[Stored items]

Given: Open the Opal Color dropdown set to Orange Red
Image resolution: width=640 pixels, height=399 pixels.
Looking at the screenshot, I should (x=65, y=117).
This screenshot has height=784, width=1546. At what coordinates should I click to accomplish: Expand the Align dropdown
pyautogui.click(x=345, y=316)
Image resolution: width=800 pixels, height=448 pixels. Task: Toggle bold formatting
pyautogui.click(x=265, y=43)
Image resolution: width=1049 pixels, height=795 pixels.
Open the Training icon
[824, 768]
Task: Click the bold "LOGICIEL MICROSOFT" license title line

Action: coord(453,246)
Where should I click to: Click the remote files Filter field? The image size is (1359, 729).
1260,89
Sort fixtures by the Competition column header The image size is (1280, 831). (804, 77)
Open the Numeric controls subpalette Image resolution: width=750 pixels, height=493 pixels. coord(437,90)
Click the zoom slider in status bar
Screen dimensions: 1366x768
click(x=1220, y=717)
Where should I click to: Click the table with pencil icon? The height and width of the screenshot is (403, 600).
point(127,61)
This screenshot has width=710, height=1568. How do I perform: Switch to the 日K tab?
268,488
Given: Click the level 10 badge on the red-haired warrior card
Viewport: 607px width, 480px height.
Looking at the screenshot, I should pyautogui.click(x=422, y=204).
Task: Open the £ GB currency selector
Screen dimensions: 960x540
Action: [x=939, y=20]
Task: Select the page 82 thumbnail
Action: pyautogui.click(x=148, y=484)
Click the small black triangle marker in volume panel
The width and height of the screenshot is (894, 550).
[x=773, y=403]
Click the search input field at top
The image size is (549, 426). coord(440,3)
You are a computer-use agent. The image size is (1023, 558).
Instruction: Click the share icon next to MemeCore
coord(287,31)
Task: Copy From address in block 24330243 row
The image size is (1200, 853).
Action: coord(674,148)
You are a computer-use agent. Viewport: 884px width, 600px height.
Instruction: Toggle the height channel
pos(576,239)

--- TASK ---
Write the entries above out again, unchanged and complete.

--- EXPECTED OUTPUT ---
Given: Open the Opal Color dropdown set to Orange Red
Image resolution: width=640 pixels, height=399 pixels.
Looking at the screenshot, I should (x=65, y=117).
This screenshot has height=784, width=1546. At what coordinates should I click to accomplish: Expand the Align dropdown
pyautogui.click(x=345, y=316)
Image resolution: width=800 pixels, height=448 pixels. Task: Toggle bold formatting
pyautogui.click(x=265, y=43)
Image resolution: width=1049 pixels, height=795 pixels.
Open the Training icon
[824, 768]
Task: Click the bold "LOGICIEL MICROSOFT" license title line

Action: coord(453,246)
Where should I click to: Click the remote files Filter field? The image size is (1359, 729).
1260,89
Sort fixtures by the Competition column header The image size is (1280, 831). (804, 77)
Open the Numeric controls subpalette Image resolution: width=750 pixels, height=493 pixels. coord(437,90)
Click the zoom slider in status bar
Screen dimensions: 1366x768
click(x=1220, y=717)
Where should I click to: Click the table with pencil icon? The height and width of the screenshot is (403, 600).
point(127,61)
This screenshot has width=710, height=1568. How do I perform: Switch to the 日K tab?
268,488
Given: Click the level 10 badge on the red-haired warrior card
Viewport: 607px width, 480px height.
Looking at the screenshot, I should pyautogui.click(x=422, y=204).
Task: Open the £ GB currency selector
Screen dimensions: 960x540
Action: [x=939, y=20]
Task: Select the page 82 thumbnail
Action: pyautogui.click(x=148, y=484)
Click the small black triangle marker in volume panel
The width and height of the screenshot is (894, 550).
[x=773, y=403]
Click the search input field at top
The image size is (549, 426). coord(440,3)
You are a computer-use agent. The image size is (1023, 558).
Instruction: Click the share icon next to MemeCore
coord(287,31)
Task: Copy From address in block 24330243 row
The image size is (1200, 853).
Action: coord(674,148)
You are a computer-use agent. Viewport: 884px width, 600px height.
Instruction: Toggle the height channel
pos(576,239)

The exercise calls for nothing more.